DO THIS: Find every line in the entries below that contains the string "computer", and copy each of those lines. Treat uppercase and lowercase letters as different.
-- RECORD EXCERPTS start --
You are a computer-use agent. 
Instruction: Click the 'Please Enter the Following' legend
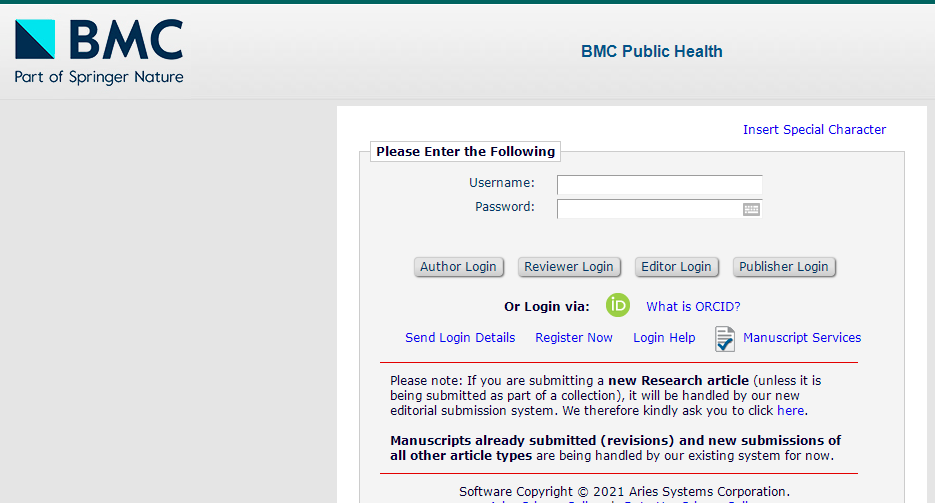(465, 152)
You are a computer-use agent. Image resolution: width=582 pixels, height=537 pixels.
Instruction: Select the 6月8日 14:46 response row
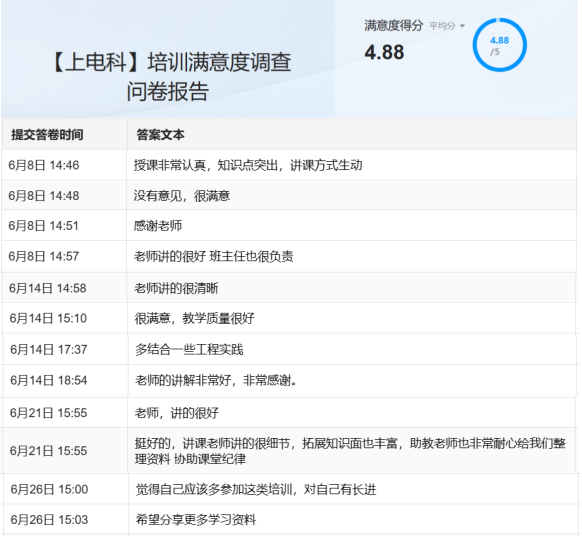290,165
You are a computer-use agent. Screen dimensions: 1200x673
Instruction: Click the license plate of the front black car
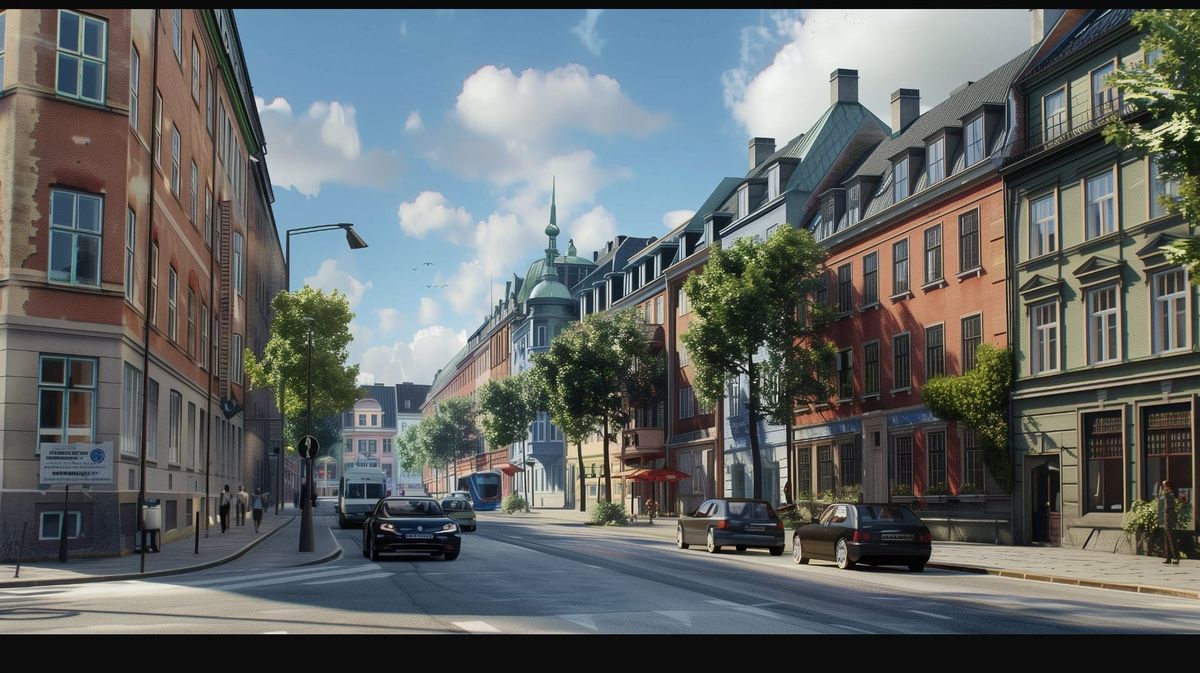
-- RECORD EXCERPTS end --
EXPECTED OUTPUT:
You are a computer-use agent. 
You are a computer-use agent. Image resolution: width=582 pixels, height=537 pixels.
You are a computer-use agent. Screen dimensions: 1200x673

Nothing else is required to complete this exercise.